Ce délai plus important nous permet d'anticiper une éventuelle difficulté d'exploitation sur une installation et, en cas de problème de rejets, la gestion des populations et du territoire environnant.
Cet exemple illustre la façon dont a évolué, ces dernières décennies, la prise en considération des inondations dues notamment à l'élévation du niveau des mers qu'on évalue à vingt centimètres par décennie. L'appréciation de l'aléa – par définition l'aléa est incertain – peut donner lieu à une révision des référentiels de sûreté et contraindre l'exploitant à redimensionner fortement son installation.
Enfin, l'événement de Fukushima a entraîné une demande de révision de l'ensemble de l'analyse de sûreté des installations nucléaires en France, notamment celles situées sur le bord de côte, en tenant compte d'une augmentation du niveau des mers de cinquante centimètres, élément qui n'avait pas été inclus dans les évaluations de sûreté antérieures.
Tel est le processus qui a conduit à une évolution de la réglementation, de la gestion de crise et du dimensionnement d'une installation d'exploitation.

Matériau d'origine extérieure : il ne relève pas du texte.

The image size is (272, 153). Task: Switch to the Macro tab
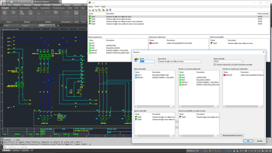(91, 6)
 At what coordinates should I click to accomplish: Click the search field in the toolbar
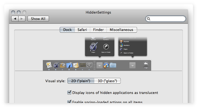tap(166, 19)
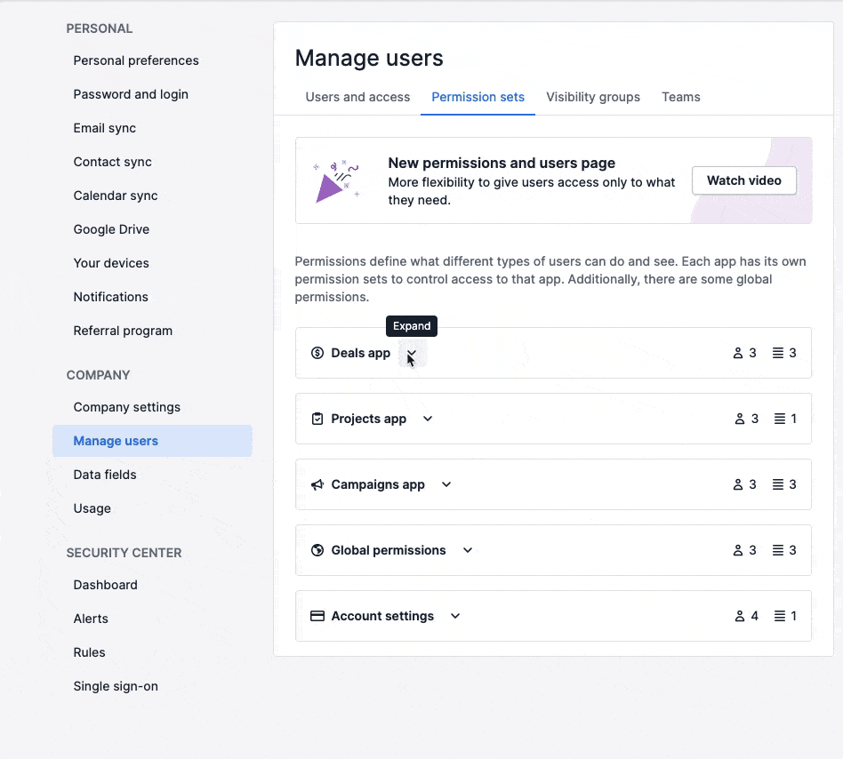Expand the Campaigns app section

pos(446,484)
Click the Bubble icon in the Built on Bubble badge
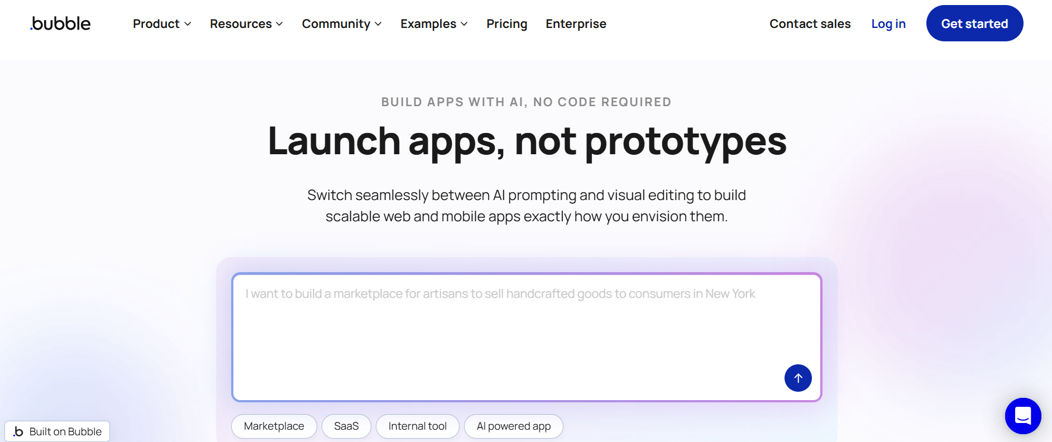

Les centrales nucléaires en zone côtière – Manche et mer du Nord – sont au nombre de cinq : Gravelines, Penly, Paluel, Flamanville et enfin Le Blayais, située en zone estuarienne. Les centrales de Penly, Paluel et Flamanville ne posent pas de problème délicat au regard de l'inondation et du niveau des mers dans la mesure où leur plateau de support est installé dans la falaise, à une hauteur très largement suffisante en cas d'élévation du niveau de la mer due à une modification du climat, voire à des tempêtes particulières. La centrale de Gravelines, proche de Dunkerque, a été construite initialement avec une cote majorée de sécurité dont le coefficient était insuffisant au regard de l'événement du Blayais et du guide de référence émis pour la réalisation et le suivi des installations. L'élément délicat de cette installation reste le canal d'amenée d'eau de refroidissement : ces dernières années, l'opérateur a dû procéder à une élévation, de l'ordre de quatre-vingts centimètres à un mètre, du muret qui sépare ce canal d'amenée des installations nucléaires à proximité ; et de nouvelles instructions et échanges techniques pourraient entraîner une nouvelle augmentation de la hauteur de ce muret, déjà significative par rapport à la construction initiale. Deux de ces cinq sites font donc l'objet d'une attention particulière ; la centrale de La Hague, située à un niveau beaucoup plus haut, n'intéresse pas la zone côtière et l'élévation du niveau des mers.